* _Excerpt to read_:
Explore the influence of neighborhood walkability on physical activity and sedentarism among long-term post-bariatric surgery patients.

METHODS

Fifty-eight adults aged 50.5 ± 9.1 years, with a BMI of 34.6 ± 9.7 kg/m2 having undergone surgery 9.8 ± 3.15 years earlier participated in this study. Participants were asked to wear an ActivPAL™ tri-axial accelerometer attached to their mid-thigh for 7-consecutive days, 24 hours/day. The sample was separated into those that live in Car-Dependent (n = 23), Somewhat Walkable (n = 14), Very Walkable (n = 16), and Walker's Paradise (n = 5) neighborhoods as defined using Walk Score®. ANCOVA was performed comparing Walk Score® categories on steps and sedentary time controlling for age and sex.

* _Given records_:
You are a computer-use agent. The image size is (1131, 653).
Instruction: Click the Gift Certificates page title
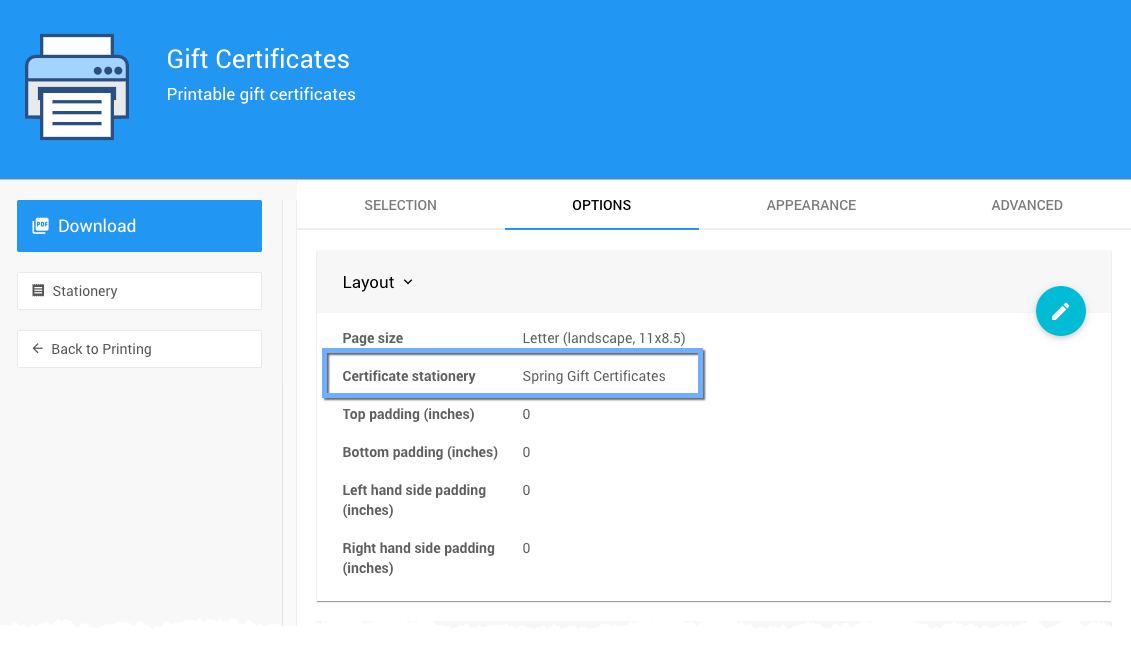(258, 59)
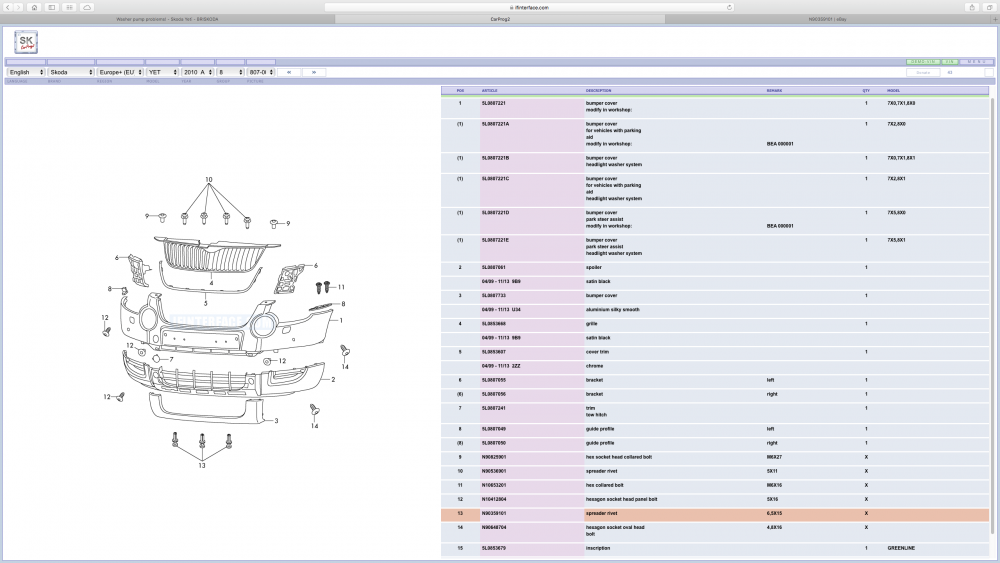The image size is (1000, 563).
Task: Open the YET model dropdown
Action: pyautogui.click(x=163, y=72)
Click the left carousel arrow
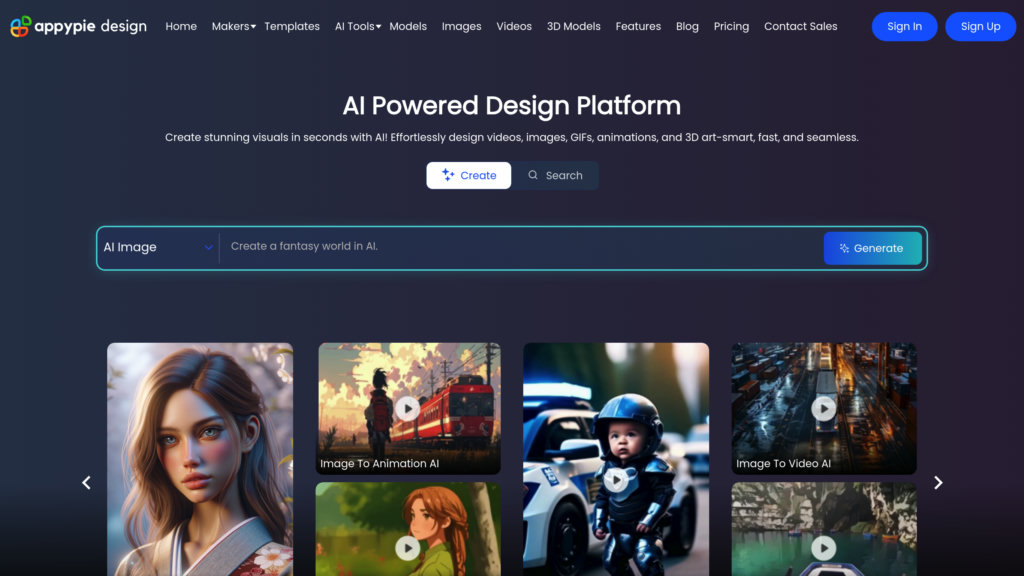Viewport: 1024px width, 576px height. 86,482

---

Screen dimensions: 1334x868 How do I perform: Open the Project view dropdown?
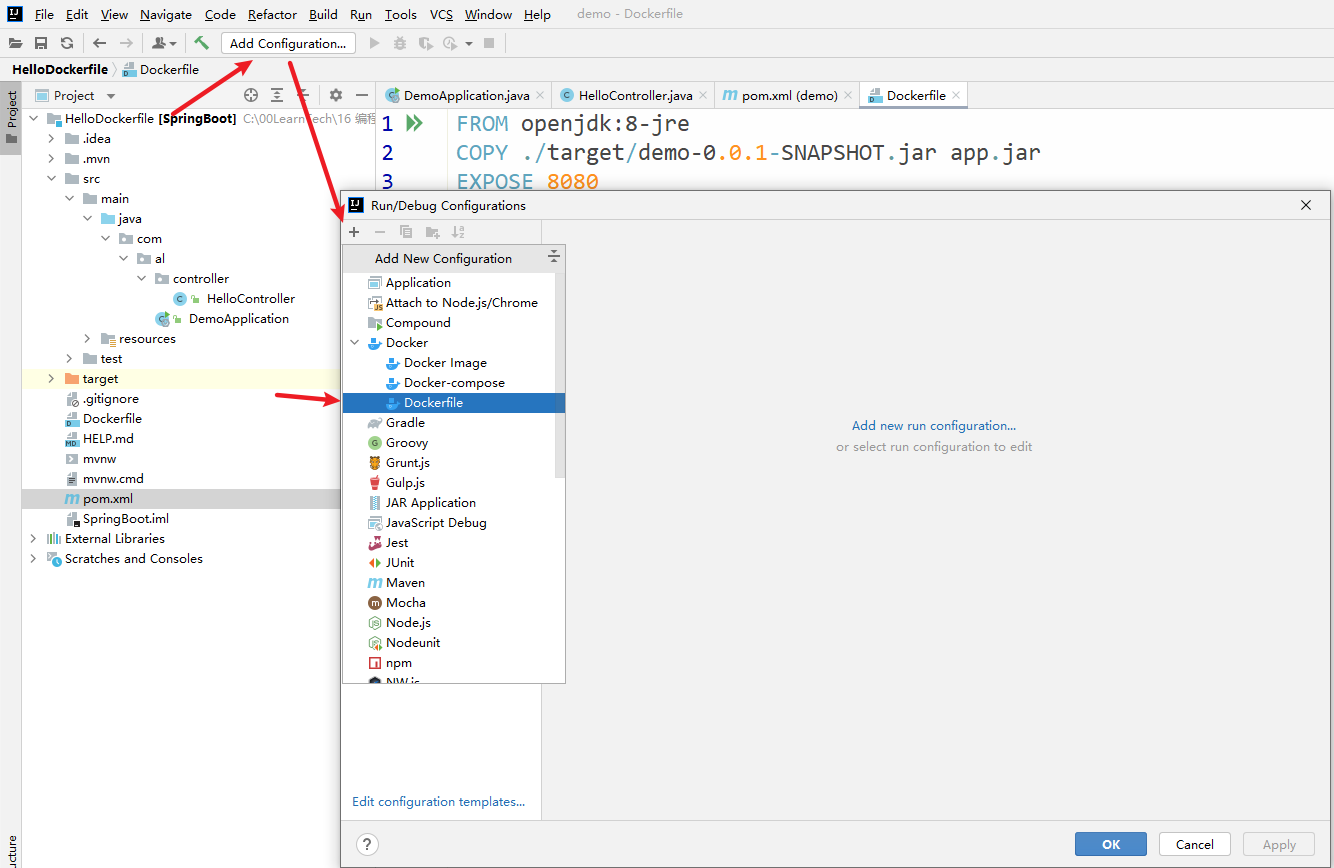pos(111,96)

* _About this task_: Continue the abstract on neighborhood walkability and physical activity in post-bariatric surgery patients, starting right after its last sentence.

* _Answer for the task_:
RESULTS

Neighborhood walkability did not influence either daily steps (F (3, 54) = 0.921, p = 0.437) or sedentary time (F (3, 54) = 0.465, p = 0.708), Car-Dependent (6359 ± 2712 steps, 9.54 ± 2.46 hrs), Somewhat Walkable (6563 ± 2989 steps, 9.07 ± 2.70 hrs), Very Walkable (5261 ± 2255 steps, 9.97 ± 2.06 hrs), and Walker's Paradise (6901 ± 1877 steps, 10.14 ± 0.815 hrs).

CONCLUSION

Walkability does not appear to affect sedentary time or physical activity long-term post-surgery. As the built-environment does not seem to influence activity, sedentarism, or obesity as it does with a normal weight population, work needs to be done to tailor physical activity programming after bariatric surgery.